Your instructions:
Return all of the data verbatim, dropping any picture.

Entries taken from a collection:
________________
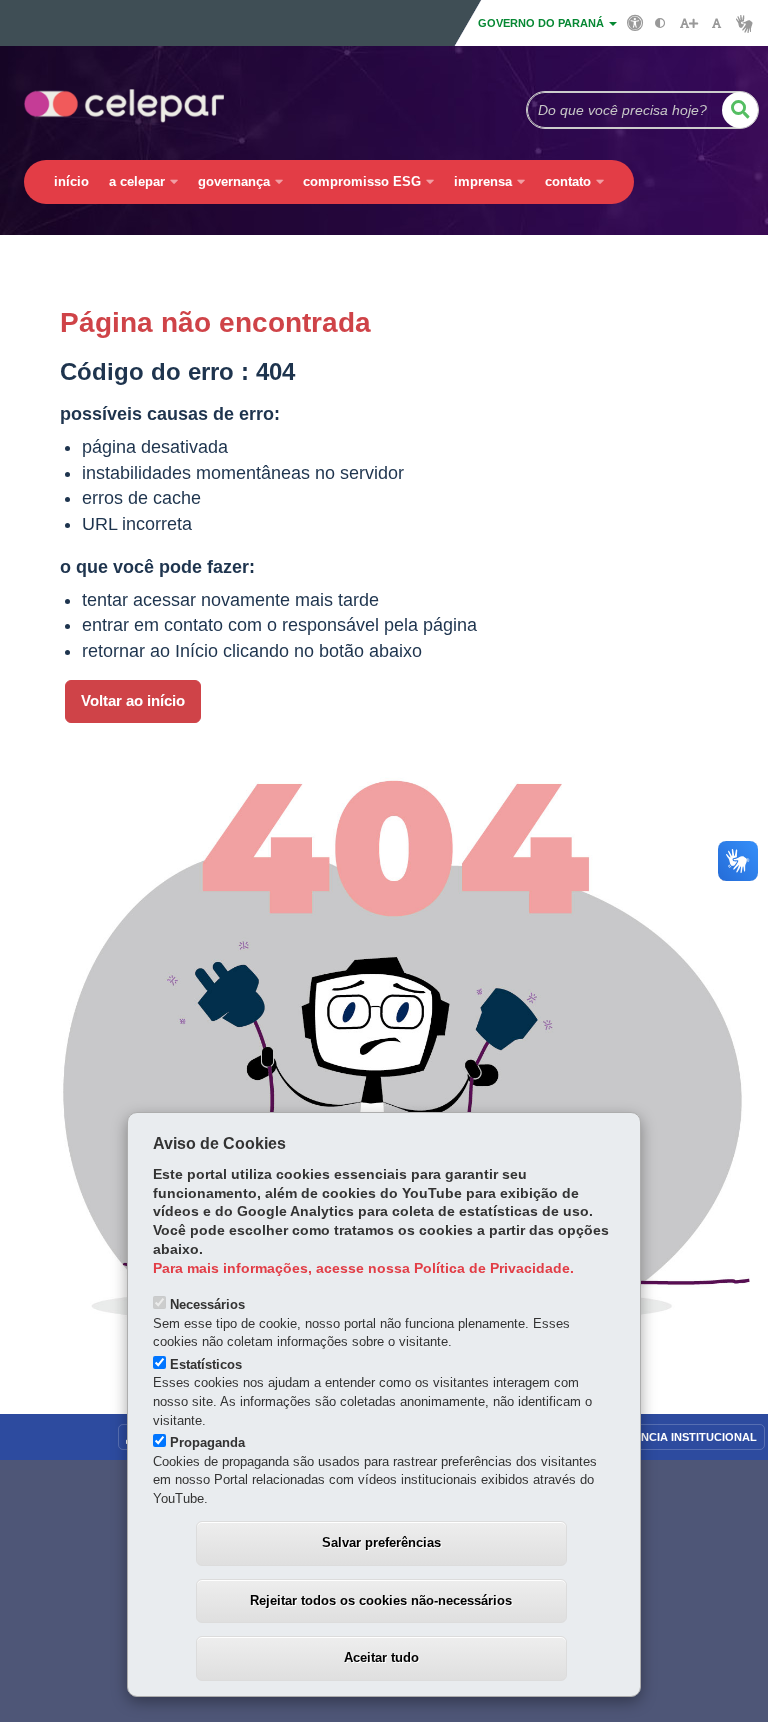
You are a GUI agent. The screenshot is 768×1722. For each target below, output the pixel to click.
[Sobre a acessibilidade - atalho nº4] (635, 22)
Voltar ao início (133, 701)
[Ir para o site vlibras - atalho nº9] (744, 23)
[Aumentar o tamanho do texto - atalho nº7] (688, 23)
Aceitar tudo (381, 1657)
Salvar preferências (381, 1542)
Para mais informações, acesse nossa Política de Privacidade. (363, 1268)
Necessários (207, 1304)
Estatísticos (206, 1364)
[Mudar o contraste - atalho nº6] (660, 23)
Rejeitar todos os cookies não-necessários (381, 1600)
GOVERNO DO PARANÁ (542, 23)
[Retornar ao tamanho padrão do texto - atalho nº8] (716, 23)
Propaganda (207, 1442)
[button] (740, 110)
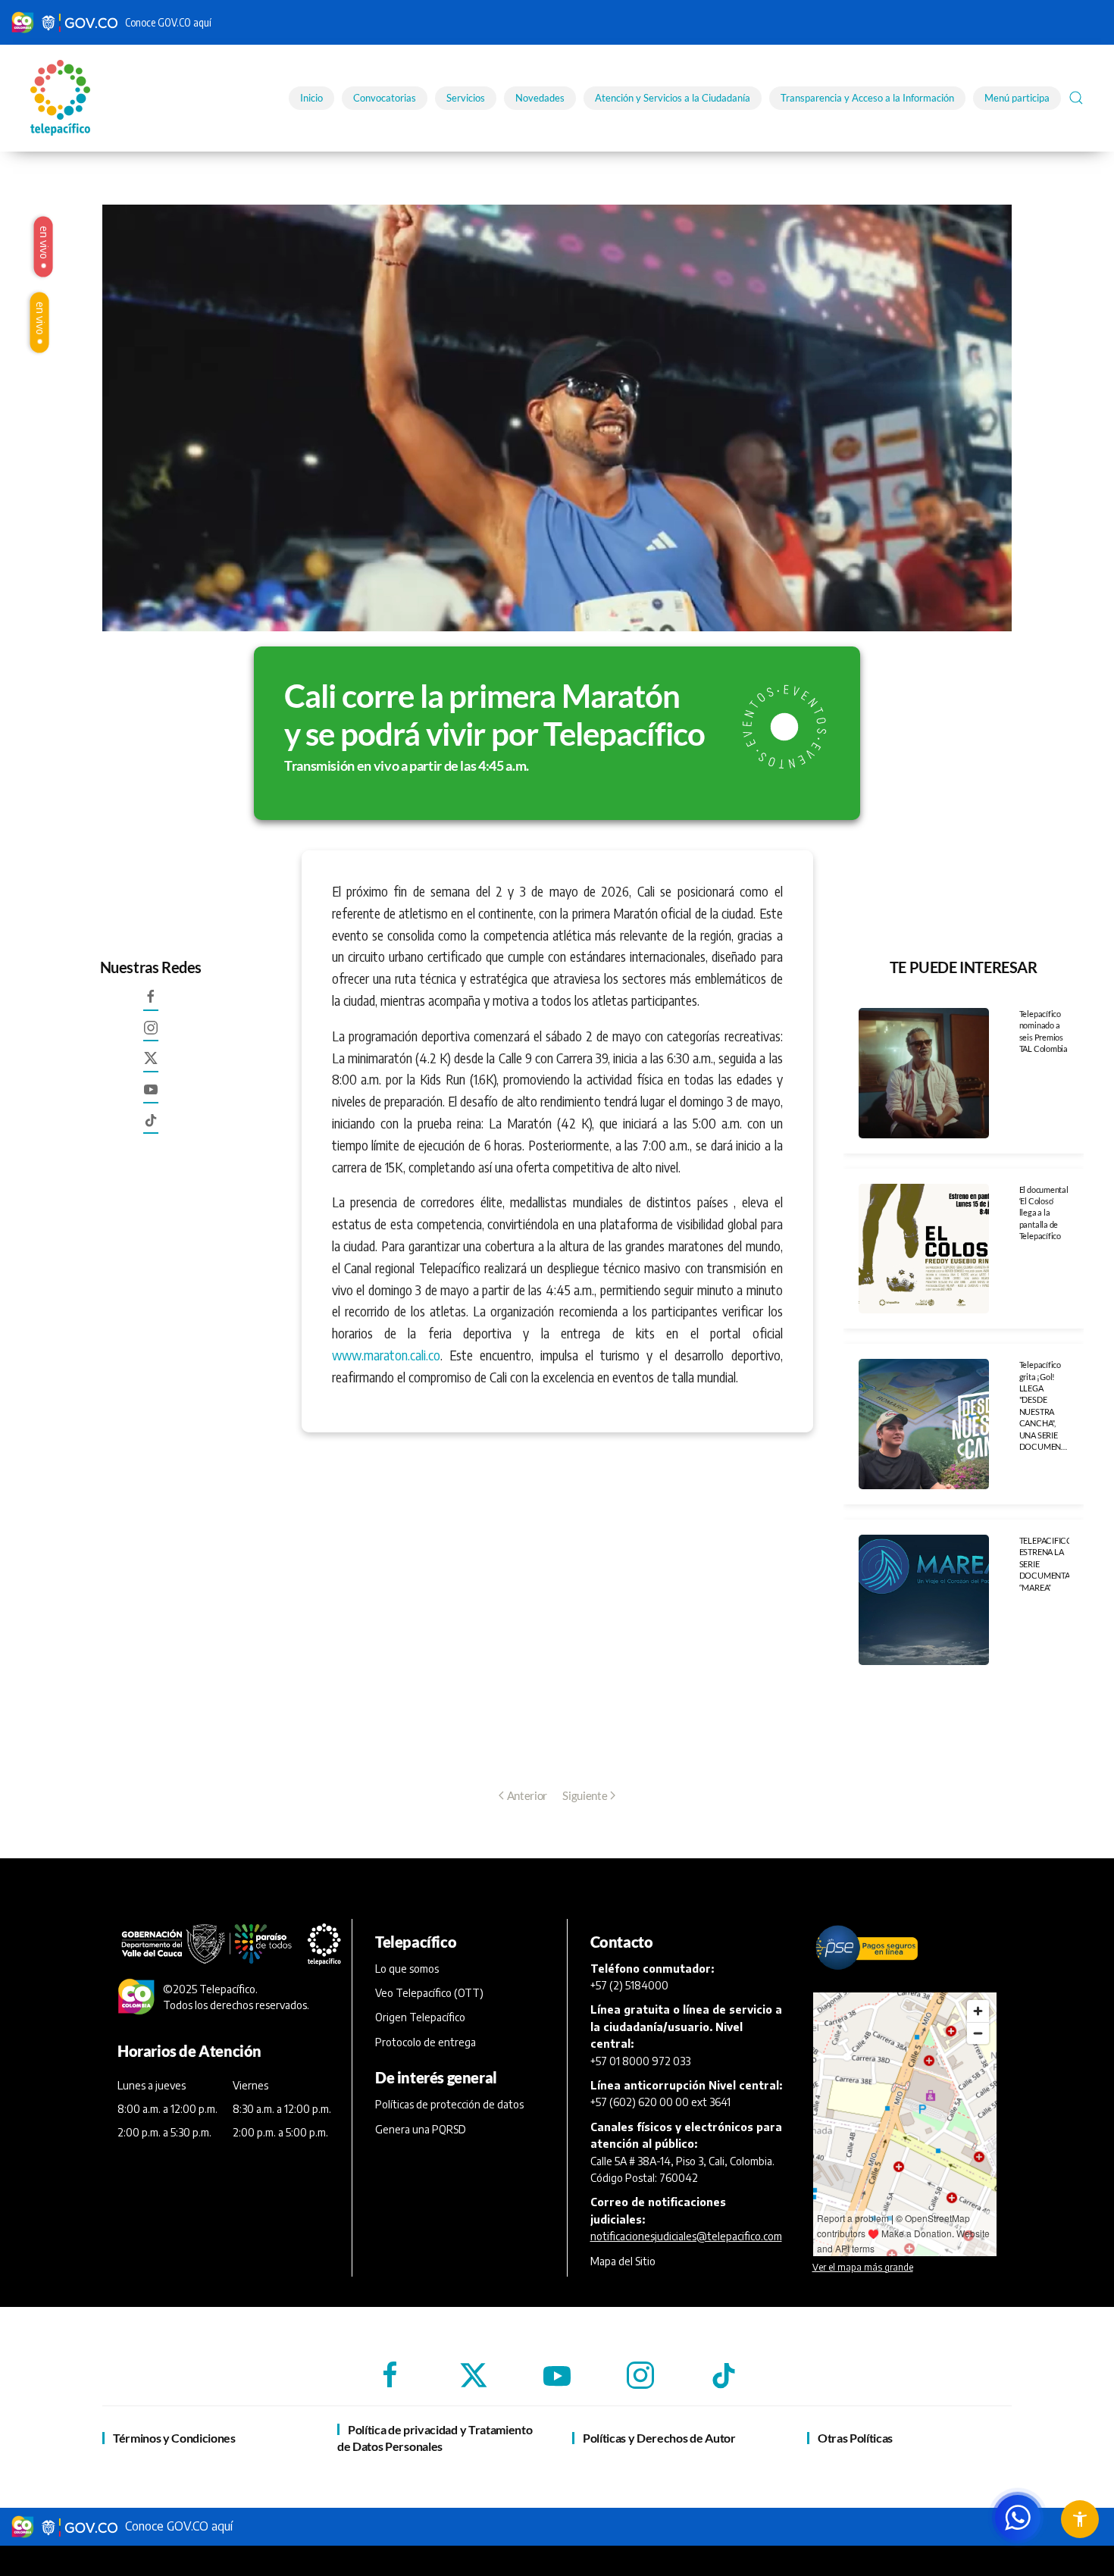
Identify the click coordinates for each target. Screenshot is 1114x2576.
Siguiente (584, 1795)
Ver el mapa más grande (862, 2267)
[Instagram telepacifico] (150, 1033)
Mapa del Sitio (623, 2261)
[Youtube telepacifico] (150, 1095)
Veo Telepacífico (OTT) (429, 1992)
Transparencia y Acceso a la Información (867, 98)
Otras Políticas (855, 2437)
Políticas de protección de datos (449, 2104)
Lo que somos (407, 1968)
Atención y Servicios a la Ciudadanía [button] (672, 98)
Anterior (527, 1795)
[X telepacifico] (150, 1064)
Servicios (465, 98)
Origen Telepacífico (420, 2017)
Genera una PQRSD (420, 2129)
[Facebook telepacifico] (150, 1003)
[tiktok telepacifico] (150, 1126)
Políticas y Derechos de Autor (659, 2437)
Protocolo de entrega (425, 2042)
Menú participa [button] (1017, 98)
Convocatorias (384, 98)
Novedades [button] (540, 98)
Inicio (311, 98)
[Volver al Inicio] (62, 98)
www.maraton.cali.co (386, 1354)
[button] (1076, 97)
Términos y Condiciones (174, 2437)
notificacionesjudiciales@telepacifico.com (686, 2236)
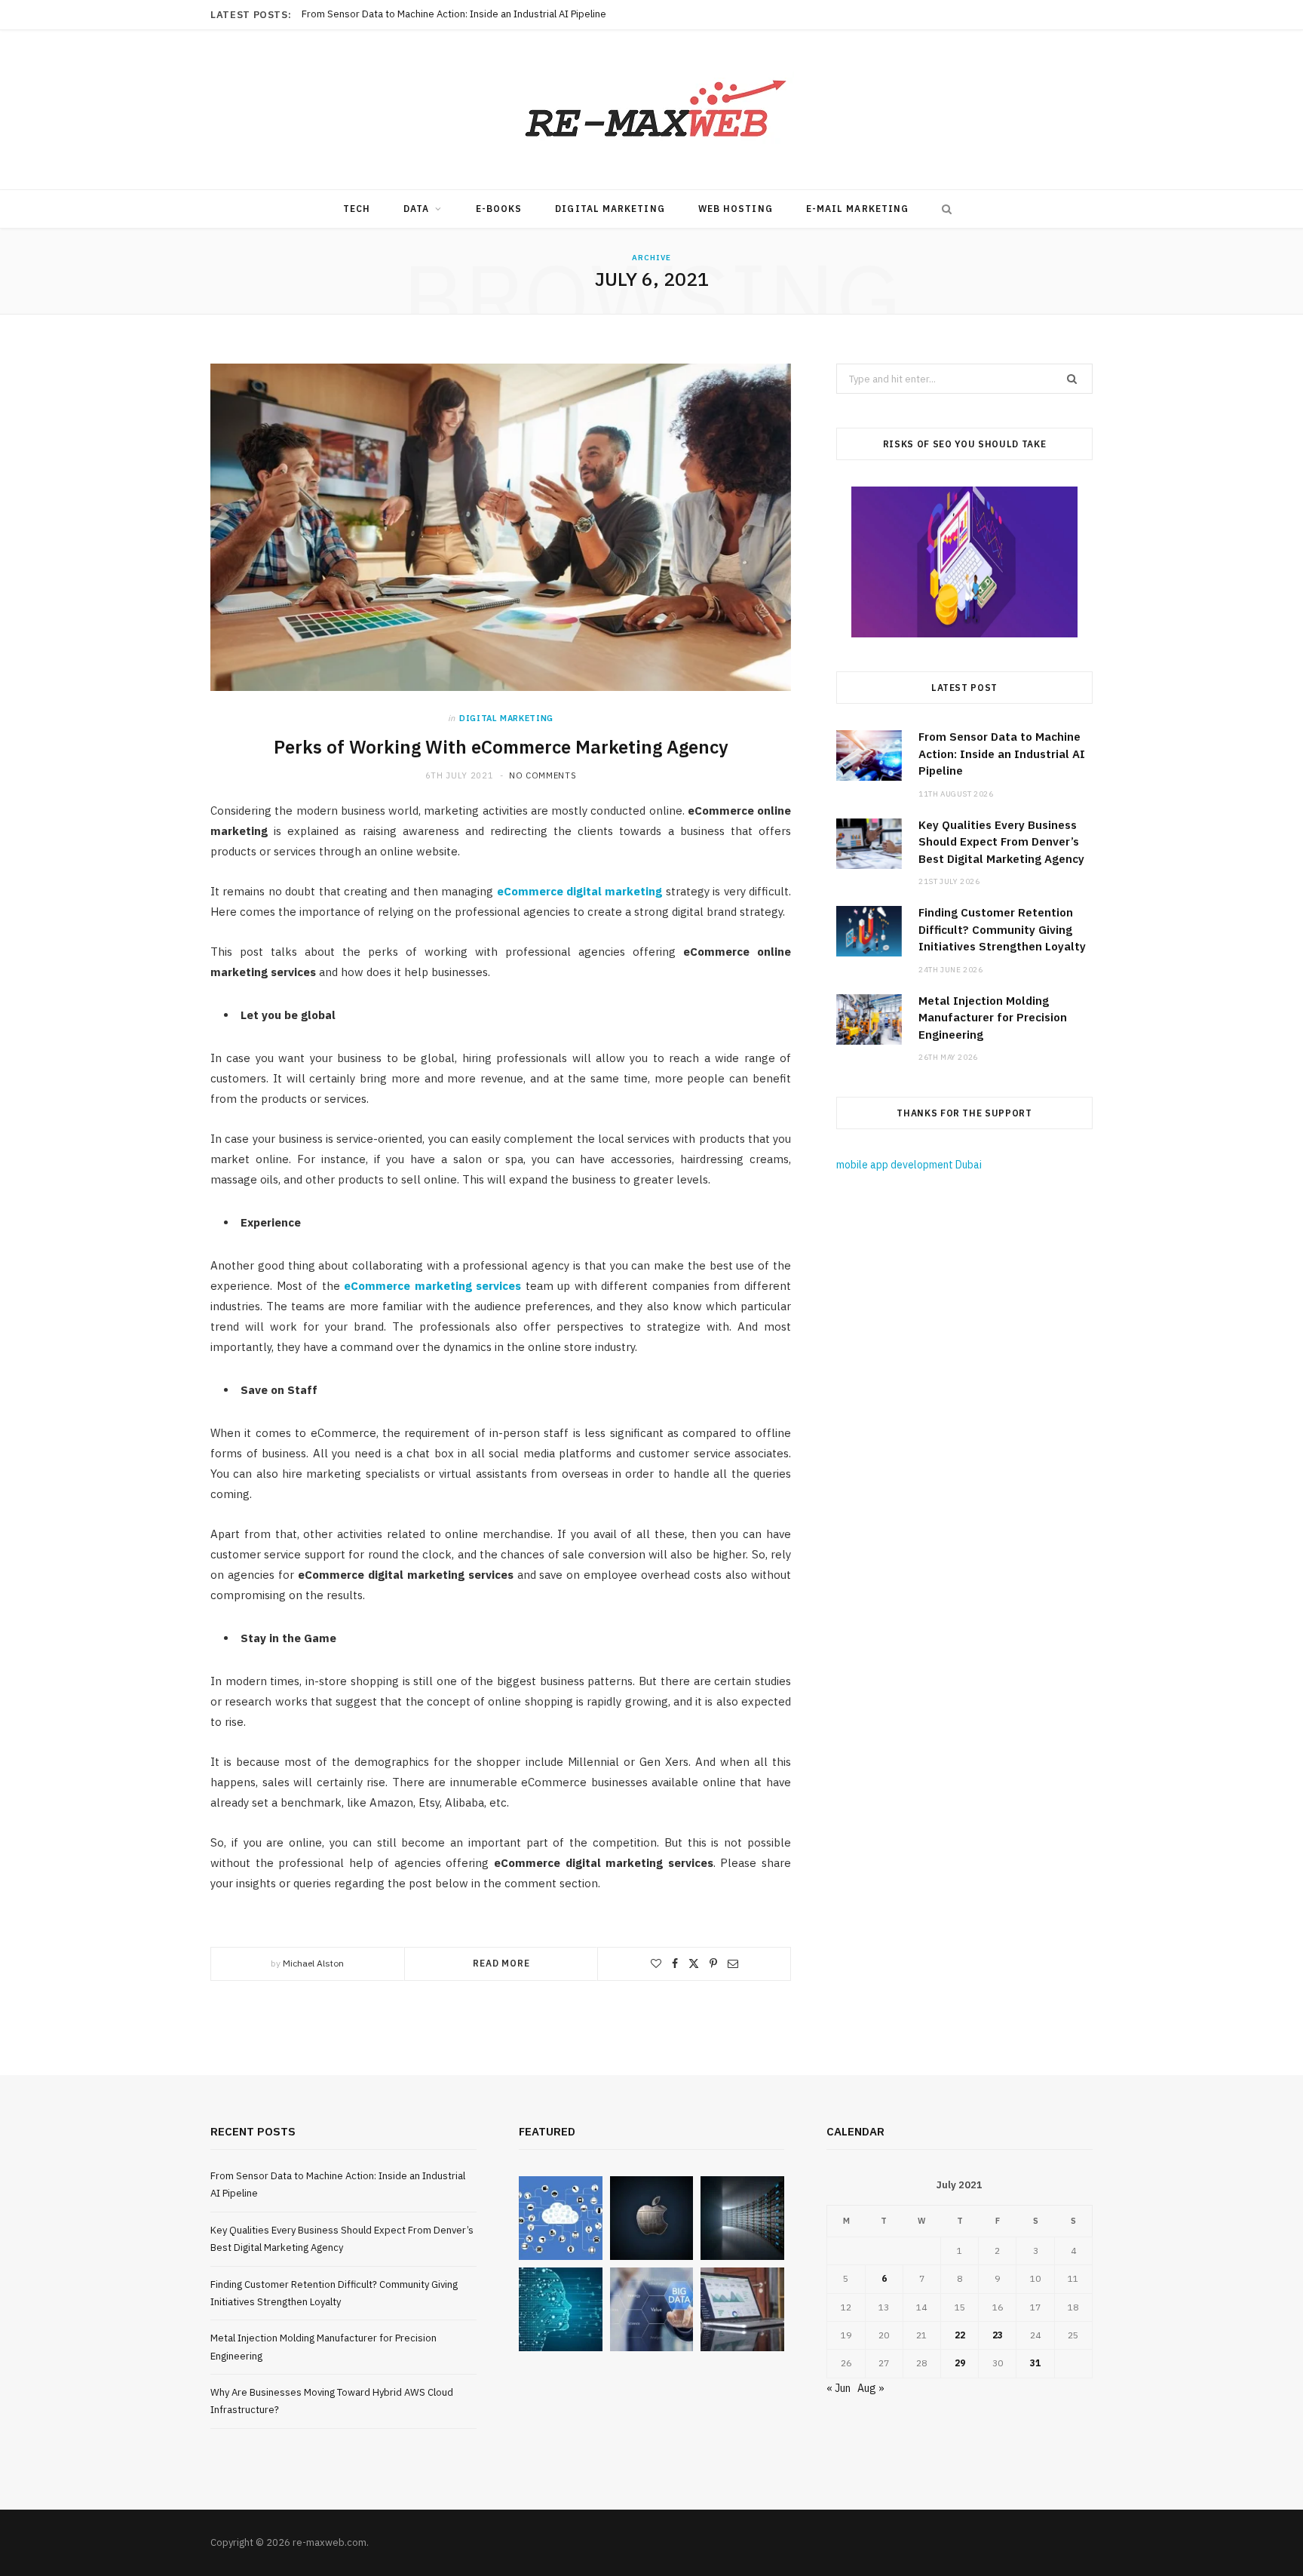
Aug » (871, 2388)
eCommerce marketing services (432, 1286)
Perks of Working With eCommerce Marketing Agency (501, 747)
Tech (356, 208)
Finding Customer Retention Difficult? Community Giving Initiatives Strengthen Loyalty (1002, 929)
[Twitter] (693, 1963)
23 (997, 2335)
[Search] (943, 209)
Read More (501, 1963)
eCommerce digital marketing (580, 891)
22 (960, 2335)
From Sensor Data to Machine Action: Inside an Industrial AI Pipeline (1001, 753)
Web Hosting (735, 208)
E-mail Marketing (857, 208)
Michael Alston (313, 1963)
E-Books (499, 208)
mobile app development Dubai (909, 1164)
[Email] (733, 1963)
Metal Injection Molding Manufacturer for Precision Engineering (992, 1017)
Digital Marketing (609, 208)
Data (416, 208)
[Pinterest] (713, 1963)
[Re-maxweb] (651, 110)
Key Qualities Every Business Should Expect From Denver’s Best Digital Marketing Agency (494, 14)
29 (960, 2363)
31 (1035, 2363)
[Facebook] (675, 1963)
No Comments (542, 775)
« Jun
________________
Answer to this problem:
You are a GUI agent. The screenshot is 768×1722. For each target below, output the pixel to click.
[Sobre a acessibilidade - atalho nº4] (635, 22)
Voltar ao início (133, 701)
[Ir para o site vlibras - atalho nº9] (744, 23)
[Aumentar o tamanho do texto - atalho nº7] (688, 23)
Aceitar tudo (381, 1657)
Salvar preferências (381, 1542)
Para mais informações, acesse nossa Política de Privacidade. (363, 1268)
Necessários (207, 1304)
Estatísticos (206, 1364)
[Mudar o contraste - atalho nº6] (660, 23)
Rejeitar todos os cookies não-necessários (381, 1600)
GOVERNO DO PARANÁ (542, 23)
[Retornar ao tamanho padrão do texto - atalho nº8] (716, 23)
Propaganda (207, 1442)
[button] (740, 110)
Identify the click coordinates for each target. Screenshot is 1114x2576.
Siguiente (584, 1795)
Ver el mapa más grande (862, 2267)
[Instagram telepacifico] (150, 1033)
Mapa del Sitio (623, 2261)
[Youtube telepacifico] (150, 1095)
Veo Telepacífico (OTT) (429, 1992)
Transparencia y Acceso a la Información (867, 98)
Otras Políticas (855, 2437)
Políticas de protección de datos (449, 2104)
Lo que somos (407, 1968)
Atención y Servicios a la Ciudadanía [button] (672, 98)
Anterior (527, 1795)
[X telepacifico] (150, 1064)
Servicios (465, 98)
Origen Telepacífico (420, 2017)
Genera una PQRSD (420, 2129)
[Facebook telepacifico] (150, 1003)
[tiktok telepacifico] (150, 1126)
Políticas y Derechos de Autor (659, 2437)
Protocolo de entrega (425, 2042)
Menú participa [button] (1017, 98)
Convocatorias (384, 98)
Novedades [button] (540, 98)
Inicio (311, 98)
[Volver al Inicio] (62, 98)
www.maraton.cali.co (386, 1354)
[button] (1076, 97)
Términos y Condiciones (174, 2437)
notificacionesjudiciales@telepacifico.com (686, 2236)
Aug » (871, 2388)
eCommerce marketing services (432, 1286)
Perks of Working With eCommerce Marketing Agency (501, 747)
Tech (356, 208)
Finding Customer Retention Difficult? Community Giving Initiatives Strengthen Loyalty (1002, 929)
[Twitter] (693, 1963)
23 (997, 2335)
[Search] (943, 209)
Read More (501, 1963)
eCommerce digital marketing (580, 891)
22 (960, 2335)
From Sensor Data to Machine Action: Inside an Industrial AI Pipeline (1001, 753)
Web Hosting (735, 208)
E-mail Marketing (857, 208)
Michael Alston (313, 1963)
E-Books (499, 208)
mobile app development Dubai (909, 1164)
[Email] (733, 1963)
Metal Injection Molding Manufacturer for Precision Engineering (992, 1017)
Digital Marketing (609, 208)
Data (416, 208)
[Pinterest] (713, 1963)
[Re-maxweb] (651, 110)
Key Qualities Every Business Should Expect From Denver’s Best Digital Marketing Agency (494, 14)
29 (960, 2363)
31 (1035, 2363)
[Facebook] (675, 1963)
No Comments (542, 775)
« Jun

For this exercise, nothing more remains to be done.